• **LIST OF TASKS**:
• 1. In the passage about the SOE radio operator, on what date was she landed in France by Lysander aircraft?
• 2. From the passage about the SOE radio operator, set down word for word the part starting with "Noor Inyat Khan" and going on through "preparations for D-Day.".

Noor Inyat Khan had been an unlikely agent for the Special Operations Executive, many of the staff at her training school believed she was too naive and honest to survive the treacherous world of spying. Yet she was fluent in French and an accomplished radio operator, and she was sent to France to support the French Resistance in preparations for D-Day.
She arrived in Paris at a particularly dangerous time. The Gestapo had begun to unravel the Prosper/Physician network which she had joined, and made mass arrests of men and women in the Resistance movement. She became the only SOE radio operator to remain working in Paris, occupying a vital position. Even though it became obvious that the Gestapo had her description and were actively looking for her, she chose to remain in Paris and continued her work.
She was eventually arrested just four months after arriving in France. She was to demonstrate a stubborn resistance to the Gestapo’s interrogation and was soon recognised as a difficult and dangerous prisoner because of her escape attempts.
Eventually she was taken, with three other SOE agents, Yolande Beekman, Madeleine Damerment and Eliane Plewman, to Dachau concentration camp. All four were executed in the early hours of 13th September 1944, accounts vary as to how they were treated prior to execution.
The George Cross citation:
Assistant Section Officer Nora INAYAT-KHAN was the first woman operator to be infiltrated into enemy occupied France, and was landed by Lysander aircraft on 16th June, 1943. During the weeks immediately following her arrival, the Gestapo made mass arrests in the Paris Resistance groups to which she had been detailed.

• **DATA**:
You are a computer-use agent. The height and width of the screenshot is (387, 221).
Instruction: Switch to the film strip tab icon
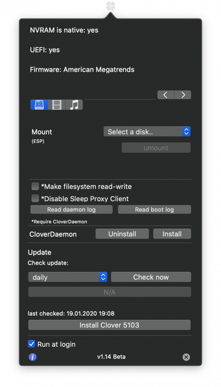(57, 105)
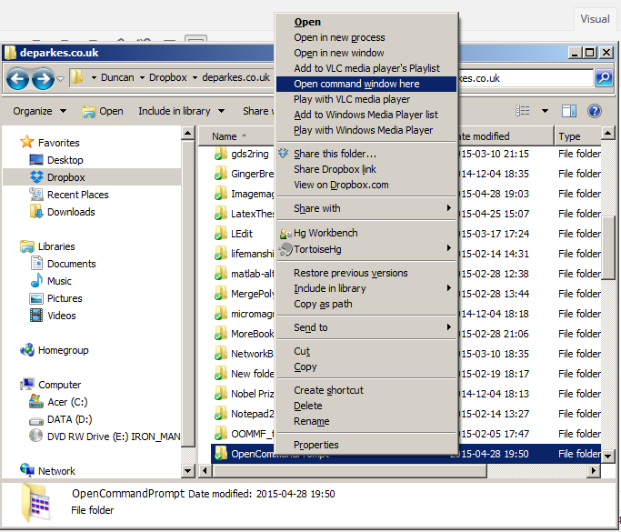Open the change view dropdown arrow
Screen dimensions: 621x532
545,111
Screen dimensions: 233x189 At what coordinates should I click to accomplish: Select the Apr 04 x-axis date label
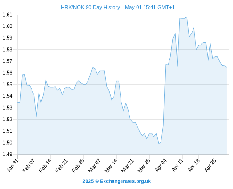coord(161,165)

...

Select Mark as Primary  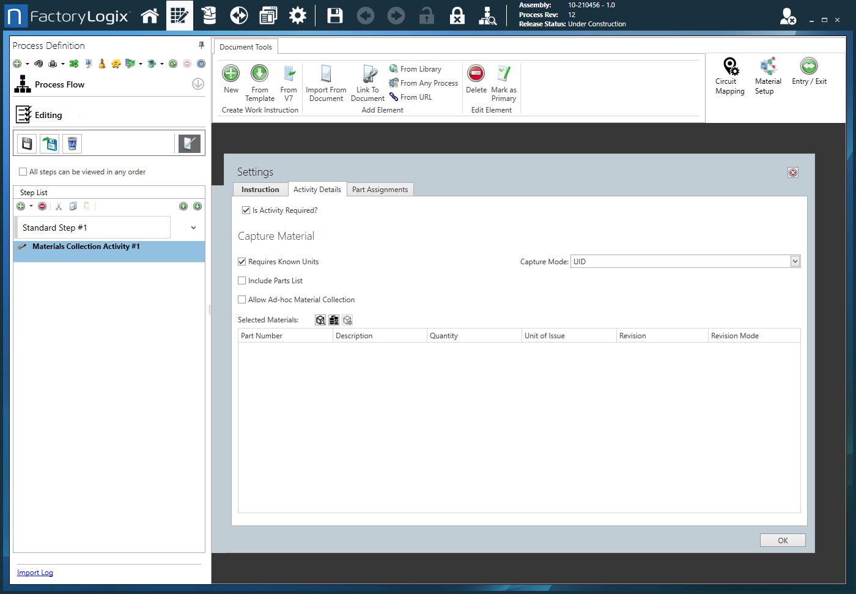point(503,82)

• **YOUR RESPONSES**:
• 1. 16th June, 1943

• 2.
Noor Inyat Khan had been an unlikely agent for the Special Operations Executive, many of the staff at her training school believed she was too naive and honest to survive the treacherous world of spying. Yet she was fluent in French and an accomplished radio operator, and she was sent to France to support the French Resistance in preparations for D-Day.